→ **Action item**:
Look for the word "icon" in the data below, and copy every line that holds it.
** Data provided follows **
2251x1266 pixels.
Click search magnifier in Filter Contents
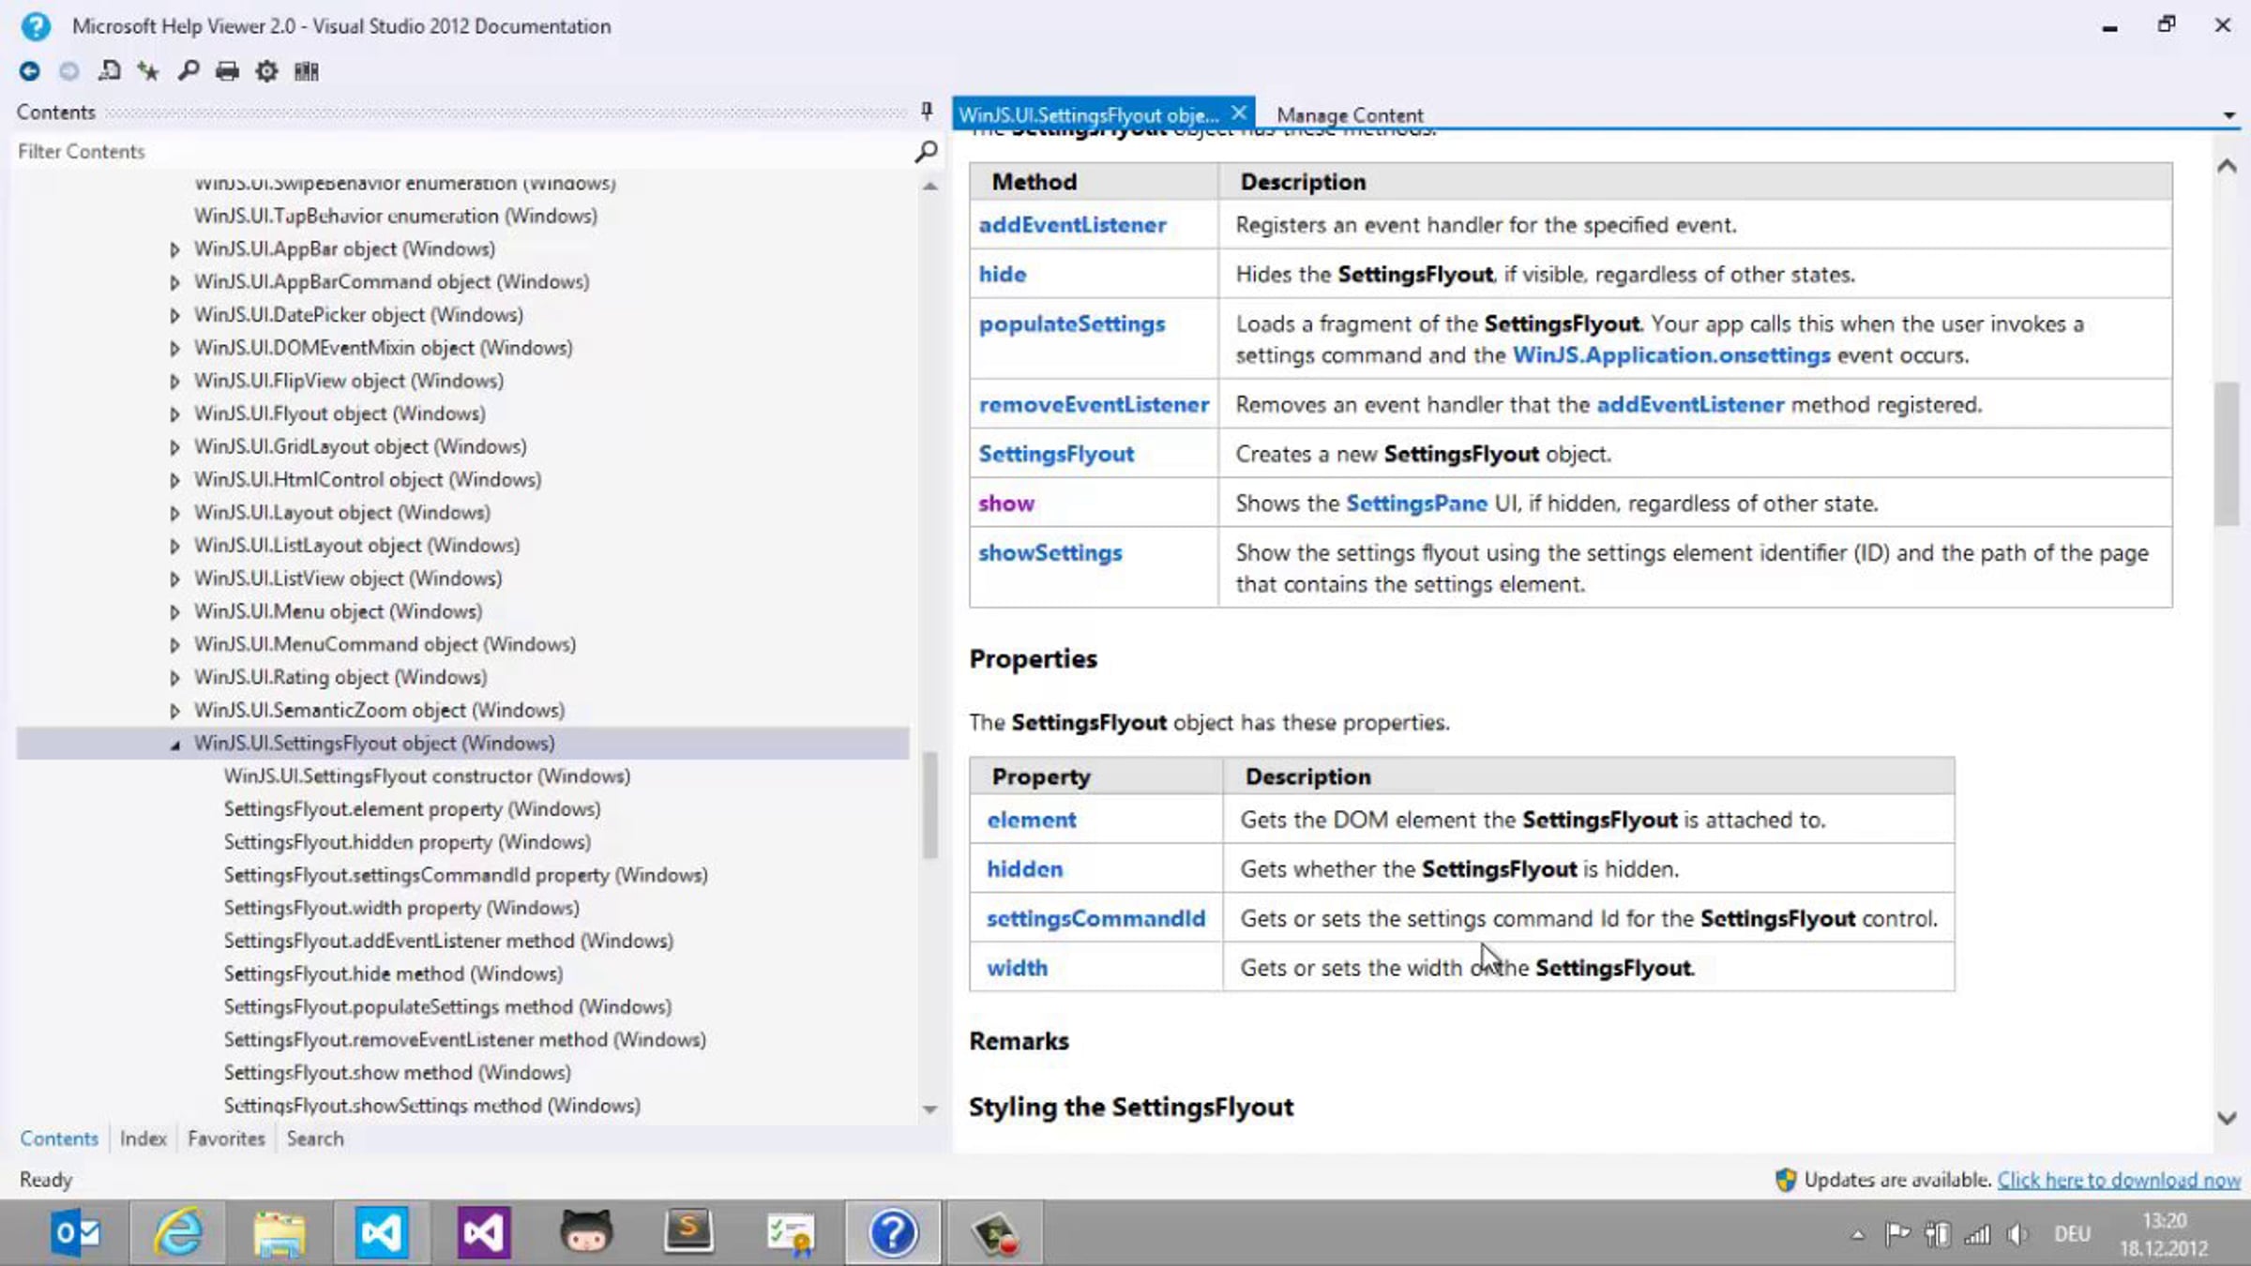[x=926, y=151]
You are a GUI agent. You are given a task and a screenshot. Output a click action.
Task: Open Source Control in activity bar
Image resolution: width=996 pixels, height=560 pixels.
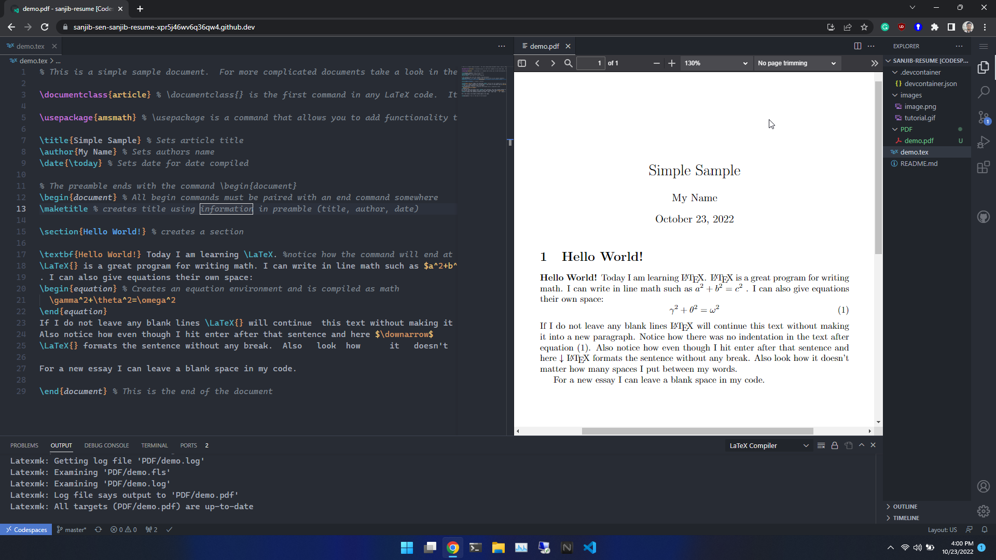pyautogui.click(x=983, y=117)
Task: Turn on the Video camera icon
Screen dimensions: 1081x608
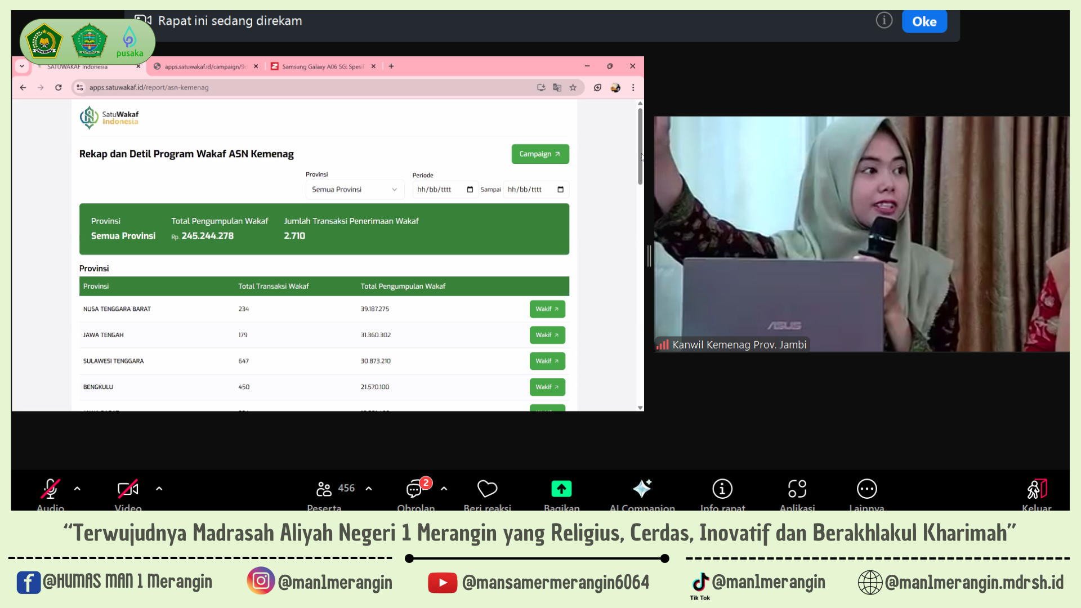Action: (x=128, y=489)
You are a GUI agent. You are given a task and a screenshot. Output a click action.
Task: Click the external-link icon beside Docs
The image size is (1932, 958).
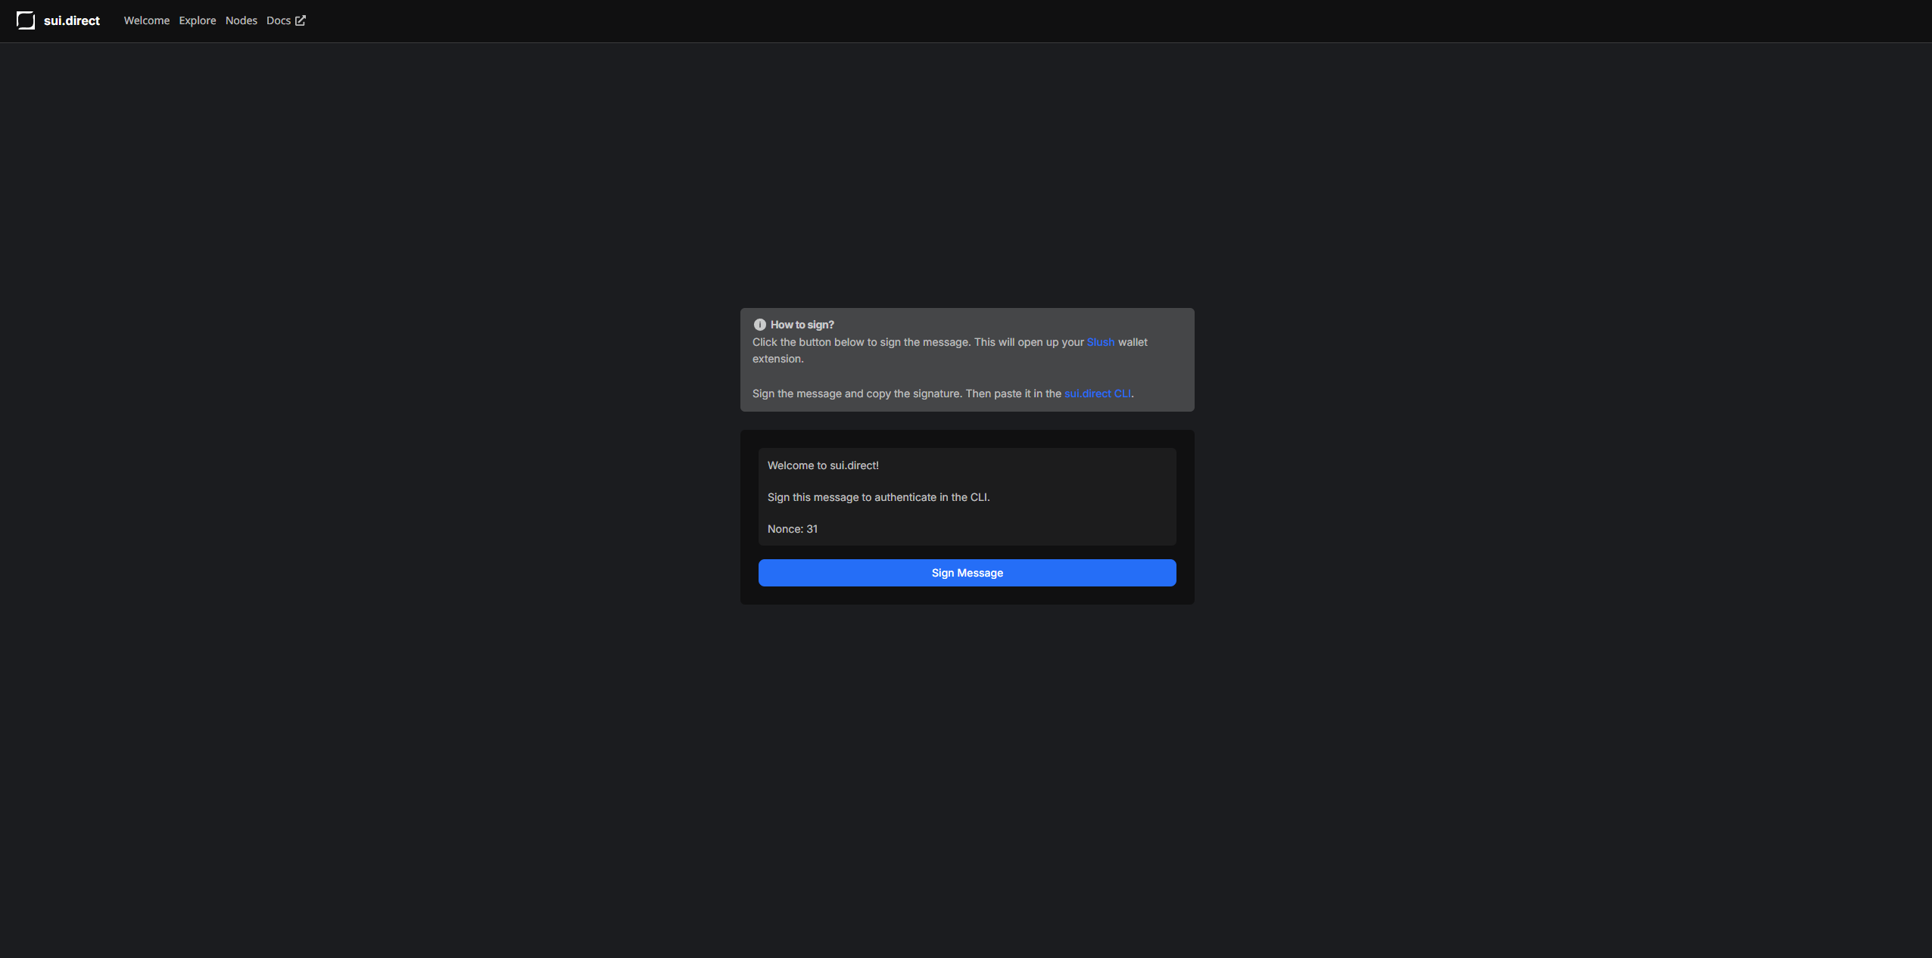(x=301, y=20)
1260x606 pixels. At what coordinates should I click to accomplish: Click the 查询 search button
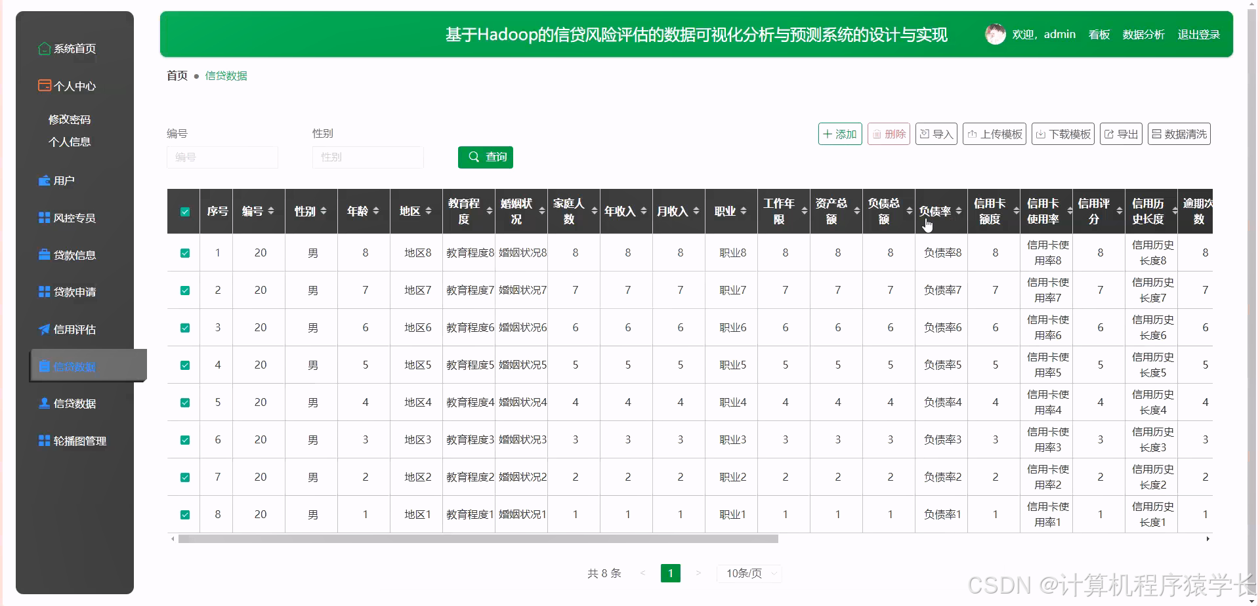(486, 157)

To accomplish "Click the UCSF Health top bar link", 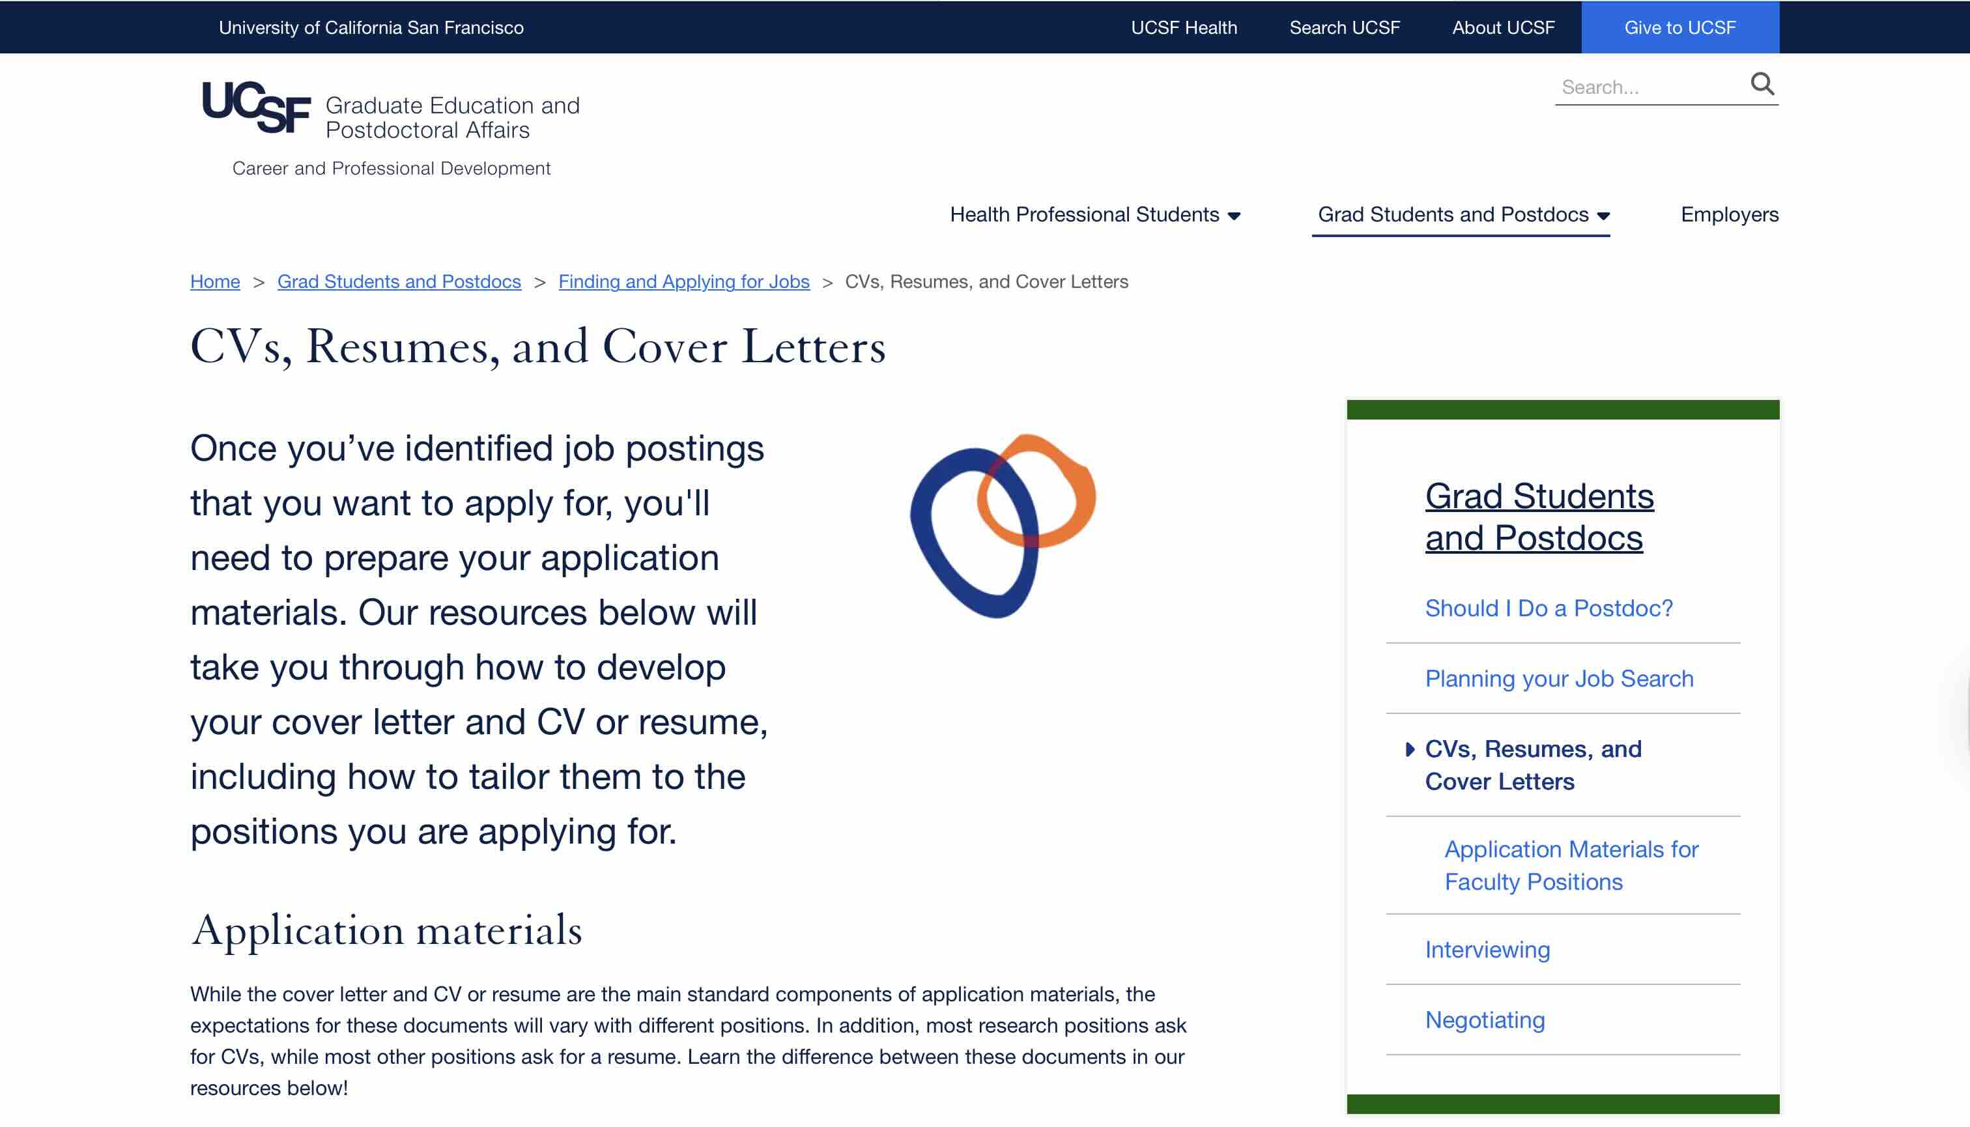I will pyautogui.click(x=1184, y=27).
** End of Data provided **
→ **Result of this exercise**:
Task: Turn on the Video camera icon
Task: Click the external-link icon beside Docs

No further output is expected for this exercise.